Why do you think this question is relevant?
This is in fact not MWI, but rather the Landscape in string theory.
Yeah, but the method is similar. It proves the theory logically consistent but it gives useless answers.
The only thing "useful" that comes out of it, is to have an ontology which fits perfectly with the formalism of quantum theory as we know it, without any desire to fiddle with it. It is a kind of tranquilizer which helps you come to peace with the quantum formalism - and to help you develop some intuition for it. That's what "interpretations" are for. Peace of mind.
The problem is that QM's formalism fails to explain some experimental results (like the exact moment of decay of an unstable particle). Therefore the theory must be amended or changed (by adding hidden variables, like in BM for example). Trying to save the theory by in spite of unexplained experimental data is not, IMHO, a good way to do science. We should not "come to peace" with the present situation but try to improve it.
We are absolutely NOT forced to accept MWI because of EPR-Bell! We are not forced AT ALL to accept any interpretation (and certainly not MWI). Only, EPR-Bell is there in the first place because of the quantum formalism. So why look for *another* explanation if we have a machinery already on paper which has made us put up with the situation in the first place!
Because the "machinery" we have does not give exact answers (like the spin of the particle detected at a specific detector. The obvious answer is that we have a statistical theory that should be amended.
The reason I mention this is different. If all this discussion were not there, and if, from the start, one was to have an MWI-kind of view on quantum theory, then one could easily see an EPR-experiment as a kind of "confirmation" of quantum interference with macroscopic bodies: you entangle two macroscopic systems with different spin decompositions of a pair of entangled particles, and you do this at spacelike separation in order to be sure that they don't decohere immediately with one another. Then you let them "interfere" (calculate the correlations), and you show that this is statistically not possible without quantum effects.
You need quantum effects only if you assume statistical independence between the choice of detection angle and the properties of the entangled particles. EPR proves this assumption wrong.
If, in Newtonian mechanics, you calculate the force on a planet, and find, from those calculations, that the orbit is then going to be an ellipse, then why would you want to look for *another* mechanism which could produce elliptic orbits ? The very formalism that gave you the orbit (the Newtonian force of gravity) can also serve as the explanation or the mechanism. So you imagine with your mind's eye that some "force" is pulling on a planet, and that as such, it follows the orbit it should. If you do Newtonian mechanics, it wouldn't come to your mind to think of that as a kind of "bending of spacetime" or "crystal ellipsoids on which the planets roll" or whatever: if you do Newtonian mechanics, you take "as real" the elements of the theory. You don't lie awake at night of what "mechanism" might be responsible for elliptical orbits which come out of the mathematical formalism.
Well, to me, MWI is just a similar kind of reasoning held wrt the unitary quantum formalism. That's all. It's just a picture to keep in mind, when working with a formalism.

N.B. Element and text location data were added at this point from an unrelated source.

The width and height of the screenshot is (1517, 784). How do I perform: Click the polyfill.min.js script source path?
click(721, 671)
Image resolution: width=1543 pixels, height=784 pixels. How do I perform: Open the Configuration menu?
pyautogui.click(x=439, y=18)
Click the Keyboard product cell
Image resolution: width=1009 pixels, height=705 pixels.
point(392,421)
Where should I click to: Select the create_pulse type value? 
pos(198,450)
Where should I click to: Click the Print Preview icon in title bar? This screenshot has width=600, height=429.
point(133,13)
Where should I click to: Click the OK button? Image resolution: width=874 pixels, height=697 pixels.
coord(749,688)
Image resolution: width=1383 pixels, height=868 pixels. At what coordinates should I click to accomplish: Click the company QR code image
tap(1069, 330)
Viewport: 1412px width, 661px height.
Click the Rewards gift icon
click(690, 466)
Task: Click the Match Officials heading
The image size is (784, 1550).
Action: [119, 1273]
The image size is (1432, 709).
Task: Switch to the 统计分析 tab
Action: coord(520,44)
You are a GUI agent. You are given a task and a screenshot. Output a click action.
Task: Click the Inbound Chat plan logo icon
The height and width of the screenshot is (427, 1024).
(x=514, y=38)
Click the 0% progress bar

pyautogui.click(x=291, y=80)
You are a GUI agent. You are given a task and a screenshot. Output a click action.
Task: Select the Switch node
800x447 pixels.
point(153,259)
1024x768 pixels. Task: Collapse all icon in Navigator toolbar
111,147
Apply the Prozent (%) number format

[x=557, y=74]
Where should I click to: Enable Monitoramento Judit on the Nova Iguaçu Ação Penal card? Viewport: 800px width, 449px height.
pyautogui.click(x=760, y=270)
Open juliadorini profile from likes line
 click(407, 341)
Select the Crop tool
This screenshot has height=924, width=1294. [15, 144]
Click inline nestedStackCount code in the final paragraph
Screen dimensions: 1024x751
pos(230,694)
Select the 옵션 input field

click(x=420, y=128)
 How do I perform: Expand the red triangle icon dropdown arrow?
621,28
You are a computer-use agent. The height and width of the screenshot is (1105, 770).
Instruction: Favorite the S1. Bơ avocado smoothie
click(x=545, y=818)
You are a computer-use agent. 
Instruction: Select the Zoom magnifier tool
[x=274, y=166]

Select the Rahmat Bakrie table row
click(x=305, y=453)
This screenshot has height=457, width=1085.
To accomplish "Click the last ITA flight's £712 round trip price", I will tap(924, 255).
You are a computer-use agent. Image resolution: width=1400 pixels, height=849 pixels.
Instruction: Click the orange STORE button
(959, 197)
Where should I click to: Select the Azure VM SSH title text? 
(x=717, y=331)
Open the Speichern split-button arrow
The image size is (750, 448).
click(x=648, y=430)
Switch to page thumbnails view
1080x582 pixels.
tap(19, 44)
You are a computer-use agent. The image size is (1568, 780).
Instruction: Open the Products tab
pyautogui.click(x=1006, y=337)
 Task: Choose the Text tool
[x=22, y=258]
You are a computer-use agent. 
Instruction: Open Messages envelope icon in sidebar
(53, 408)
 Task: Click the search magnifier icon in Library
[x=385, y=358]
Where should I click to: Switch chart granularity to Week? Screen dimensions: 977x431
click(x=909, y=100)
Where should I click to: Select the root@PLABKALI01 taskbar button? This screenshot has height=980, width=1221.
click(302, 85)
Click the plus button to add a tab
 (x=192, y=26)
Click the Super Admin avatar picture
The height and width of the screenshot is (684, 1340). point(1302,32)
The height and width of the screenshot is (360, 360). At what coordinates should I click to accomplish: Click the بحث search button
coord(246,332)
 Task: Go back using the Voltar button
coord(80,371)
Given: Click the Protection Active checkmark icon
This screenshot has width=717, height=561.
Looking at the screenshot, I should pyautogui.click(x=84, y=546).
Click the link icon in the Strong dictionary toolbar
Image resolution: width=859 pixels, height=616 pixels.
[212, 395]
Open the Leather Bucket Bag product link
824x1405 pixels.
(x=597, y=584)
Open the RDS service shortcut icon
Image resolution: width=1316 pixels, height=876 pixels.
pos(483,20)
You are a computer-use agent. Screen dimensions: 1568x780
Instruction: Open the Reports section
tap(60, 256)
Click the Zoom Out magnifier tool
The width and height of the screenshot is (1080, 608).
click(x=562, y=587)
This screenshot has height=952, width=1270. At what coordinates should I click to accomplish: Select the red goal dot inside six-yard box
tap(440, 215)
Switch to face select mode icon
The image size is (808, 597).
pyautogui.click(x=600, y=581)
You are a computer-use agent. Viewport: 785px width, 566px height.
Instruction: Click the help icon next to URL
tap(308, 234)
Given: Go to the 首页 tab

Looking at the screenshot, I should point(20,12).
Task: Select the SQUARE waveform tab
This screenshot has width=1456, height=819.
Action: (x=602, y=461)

A kind of "image of a reality" that will do the trick. But the nice thing is that because it sticks closely to the formalism, that it helps you reason intuitively in quantum theory.
When Newtonian mechanics failed to explain observations it was replaced. Not so with QM. Here, it is assumed that the random character of the measurement results must be fundamental, therefore a question that doesn't comply with this assumption is deemed irrelevant. I maintain that such a view is unscientific. MWI goes along with it, saying that there is no reason whatsoever for the specific result you get in an experiment because there are other, "superposed", experimenters getting the other possible results. Once you assume MWI as true, it makes sense, but I think such an assumption goes against scientific progress.
MWI will learn you nothing more than what is already in the quantum formalism. To me, it is the kind of "minimalistic" ontological picture that one can have. It simply gives you the "ease of mind" not to have the desire to change the formalism. In exactly the same way as the usual view of Newtonian mechanics doesn't give you any desire to change it.
I agree with this, but I don't see any merit in this lack of desire to change QM.